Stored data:
##########

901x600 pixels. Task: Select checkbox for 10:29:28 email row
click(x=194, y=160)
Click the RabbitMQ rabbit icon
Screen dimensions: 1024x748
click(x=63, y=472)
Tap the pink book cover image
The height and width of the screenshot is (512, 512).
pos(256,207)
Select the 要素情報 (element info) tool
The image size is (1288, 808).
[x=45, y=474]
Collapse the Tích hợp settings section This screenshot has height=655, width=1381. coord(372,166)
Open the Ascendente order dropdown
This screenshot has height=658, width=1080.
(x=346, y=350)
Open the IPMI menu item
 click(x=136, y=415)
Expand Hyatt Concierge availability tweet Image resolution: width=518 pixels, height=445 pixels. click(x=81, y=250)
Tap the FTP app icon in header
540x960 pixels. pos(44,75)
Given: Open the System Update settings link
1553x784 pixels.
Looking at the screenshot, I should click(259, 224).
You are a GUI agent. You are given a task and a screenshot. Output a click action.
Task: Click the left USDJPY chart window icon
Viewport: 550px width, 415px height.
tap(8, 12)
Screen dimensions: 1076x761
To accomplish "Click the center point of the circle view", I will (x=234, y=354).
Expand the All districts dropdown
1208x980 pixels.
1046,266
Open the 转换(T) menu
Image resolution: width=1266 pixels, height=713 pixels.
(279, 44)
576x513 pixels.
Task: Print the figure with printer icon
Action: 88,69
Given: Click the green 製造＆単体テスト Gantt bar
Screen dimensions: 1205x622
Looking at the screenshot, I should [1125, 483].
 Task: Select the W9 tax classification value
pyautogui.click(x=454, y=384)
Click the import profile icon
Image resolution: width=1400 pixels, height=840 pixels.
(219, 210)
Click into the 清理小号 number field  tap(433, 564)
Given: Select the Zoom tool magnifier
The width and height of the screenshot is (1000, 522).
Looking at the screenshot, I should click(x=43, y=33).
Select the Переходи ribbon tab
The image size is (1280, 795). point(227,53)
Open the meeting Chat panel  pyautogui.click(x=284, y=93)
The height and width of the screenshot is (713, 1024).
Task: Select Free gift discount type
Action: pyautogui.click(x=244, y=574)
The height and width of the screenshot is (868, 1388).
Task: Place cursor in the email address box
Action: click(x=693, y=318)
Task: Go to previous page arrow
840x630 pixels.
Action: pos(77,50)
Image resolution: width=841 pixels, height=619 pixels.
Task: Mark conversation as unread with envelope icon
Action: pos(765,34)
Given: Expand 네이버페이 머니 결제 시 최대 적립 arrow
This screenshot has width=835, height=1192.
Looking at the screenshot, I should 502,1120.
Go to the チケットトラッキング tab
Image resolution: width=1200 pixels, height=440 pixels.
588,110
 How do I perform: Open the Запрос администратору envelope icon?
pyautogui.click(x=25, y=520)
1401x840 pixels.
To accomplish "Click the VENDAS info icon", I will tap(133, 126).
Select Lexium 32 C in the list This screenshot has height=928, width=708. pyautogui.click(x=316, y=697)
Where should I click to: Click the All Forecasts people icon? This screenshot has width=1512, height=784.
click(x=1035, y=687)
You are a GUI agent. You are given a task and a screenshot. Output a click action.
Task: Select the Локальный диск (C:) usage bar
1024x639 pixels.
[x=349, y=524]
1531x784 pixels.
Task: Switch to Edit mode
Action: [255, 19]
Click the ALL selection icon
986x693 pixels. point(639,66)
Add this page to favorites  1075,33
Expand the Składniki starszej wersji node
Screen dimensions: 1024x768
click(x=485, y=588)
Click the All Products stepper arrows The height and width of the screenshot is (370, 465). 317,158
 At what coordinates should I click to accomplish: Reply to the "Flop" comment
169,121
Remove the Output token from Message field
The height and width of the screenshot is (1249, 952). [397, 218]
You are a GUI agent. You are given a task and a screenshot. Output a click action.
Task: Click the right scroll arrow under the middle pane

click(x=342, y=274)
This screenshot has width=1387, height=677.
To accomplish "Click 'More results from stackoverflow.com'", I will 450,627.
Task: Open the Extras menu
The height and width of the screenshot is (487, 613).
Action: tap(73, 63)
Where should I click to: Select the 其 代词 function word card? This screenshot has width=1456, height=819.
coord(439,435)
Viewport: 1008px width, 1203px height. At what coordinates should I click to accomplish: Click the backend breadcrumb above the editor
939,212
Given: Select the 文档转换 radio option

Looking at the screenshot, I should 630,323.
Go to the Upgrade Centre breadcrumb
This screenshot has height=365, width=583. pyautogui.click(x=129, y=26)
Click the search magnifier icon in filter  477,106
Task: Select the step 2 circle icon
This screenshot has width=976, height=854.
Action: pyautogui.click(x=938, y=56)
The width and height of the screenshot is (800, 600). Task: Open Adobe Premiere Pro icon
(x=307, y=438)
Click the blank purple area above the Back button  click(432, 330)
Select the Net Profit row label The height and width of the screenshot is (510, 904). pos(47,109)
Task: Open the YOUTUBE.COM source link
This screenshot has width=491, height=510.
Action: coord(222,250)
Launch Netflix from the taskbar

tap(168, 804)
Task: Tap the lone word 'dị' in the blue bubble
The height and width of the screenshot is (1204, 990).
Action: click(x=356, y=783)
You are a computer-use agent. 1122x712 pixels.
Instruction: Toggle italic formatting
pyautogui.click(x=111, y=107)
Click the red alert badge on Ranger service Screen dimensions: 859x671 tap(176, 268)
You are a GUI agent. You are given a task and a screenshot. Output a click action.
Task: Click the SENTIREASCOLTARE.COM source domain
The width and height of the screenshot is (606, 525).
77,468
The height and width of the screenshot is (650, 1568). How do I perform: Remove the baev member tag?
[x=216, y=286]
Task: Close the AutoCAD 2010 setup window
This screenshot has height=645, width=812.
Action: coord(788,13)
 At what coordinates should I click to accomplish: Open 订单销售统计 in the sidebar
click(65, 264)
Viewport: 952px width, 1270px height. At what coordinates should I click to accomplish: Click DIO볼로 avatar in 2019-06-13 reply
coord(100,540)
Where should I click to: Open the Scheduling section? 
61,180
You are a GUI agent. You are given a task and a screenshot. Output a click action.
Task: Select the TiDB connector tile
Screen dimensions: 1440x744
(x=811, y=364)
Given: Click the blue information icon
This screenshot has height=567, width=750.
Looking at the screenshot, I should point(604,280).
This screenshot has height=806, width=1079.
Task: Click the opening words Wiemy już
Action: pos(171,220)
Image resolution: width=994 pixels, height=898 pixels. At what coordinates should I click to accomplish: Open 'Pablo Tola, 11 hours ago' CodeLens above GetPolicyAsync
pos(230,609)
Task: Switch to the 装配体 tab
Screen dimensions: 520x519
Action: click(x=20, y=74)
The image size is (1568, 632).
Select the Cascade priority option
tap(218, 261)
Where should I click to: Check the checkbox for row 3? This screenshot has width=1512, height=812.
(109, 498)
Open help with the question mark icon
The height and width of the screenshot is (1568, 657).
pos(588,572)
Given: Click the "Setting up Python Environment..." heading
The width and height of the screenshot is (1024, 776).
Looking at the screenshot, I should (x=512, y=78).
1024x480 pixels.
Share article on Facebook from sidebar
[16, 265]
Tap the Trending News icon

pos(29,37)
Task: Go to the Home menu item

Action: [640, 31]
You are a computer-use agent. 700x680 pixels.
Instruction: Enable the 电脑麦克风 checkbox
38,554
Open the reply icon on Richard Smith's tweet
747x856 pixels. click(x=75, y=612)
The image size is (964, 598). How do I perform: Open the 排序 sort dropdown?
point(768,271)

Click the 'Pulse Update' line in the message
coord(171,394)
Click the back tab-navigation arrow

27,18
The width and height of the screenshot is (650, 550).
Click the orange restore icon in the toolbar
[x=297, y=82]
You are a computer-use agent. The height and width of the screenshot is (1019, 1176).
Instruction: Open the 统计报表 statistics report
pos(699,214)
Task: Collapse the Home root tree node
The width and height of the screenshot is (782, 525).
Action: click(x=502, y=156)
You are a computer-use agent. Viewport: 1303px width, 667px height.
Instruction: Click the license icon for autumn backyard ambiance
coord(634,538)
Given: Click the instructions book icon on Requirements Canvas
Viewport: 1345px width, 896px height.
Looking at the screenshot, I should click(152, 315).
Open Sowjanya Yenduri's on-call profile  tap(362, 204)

##########

#### Exercise:
Copy out, word for word, the items above from the very first line through the line containing "Action: 88,69", including both ends.

#### Response:
901x600 pixels. Task: Select checkbox for 10:29:28 email row
click(x=194, y=160)
Click the RabbitMQ rabbit icon
Screen dimensions: 1024x748
click(x=63, y=472)
Tap the pink book cover image
The height and width of the screenshot is (512, 512).
pos(256,207)
Select the 要素情報 (element info) tool
The image size is (1288, 808).
[x=45, y=474]
Collapse the Tích hợp settings section This screenshot has height=655, width=1381. coord(372,166)
Open the Ascendente order dropdown
This screenshot has height=658, width=1080.
(x=346, y=350)
Open the IPMI menu item
 click(x=136, y=415)
Expand Hyatt Concierge availability tweet Image resolution: width=518 pixels, height=445 pixels. click(x=81, y=250)
Tap the FTP app icon in header
540x960 pixels. pos(44,75)
Given: Open the System Update settings link
1553x784 pixels.
Looking at the screenshot, I should click(259, 224).
You are a GUI agent. You are given a task and a screenshot. Output a click action.
Task: Click the left USDJPY chart window icon
Viewport: 550px width, 415px height.
tap(8, 12)
Screen dimensions: 1076x761
To accomplish "Click the center point of the circle view", I will (x=234, y=354).
Expand the All districts dropdown
1208x980 pixels.
1046,266
Open the 转换(T) menu
Image resolution: width=1266 pixels, height=713 pixels.
(279, 44)
576x513 pixels.
Task: Print the figure with printer icon
Action: 88,69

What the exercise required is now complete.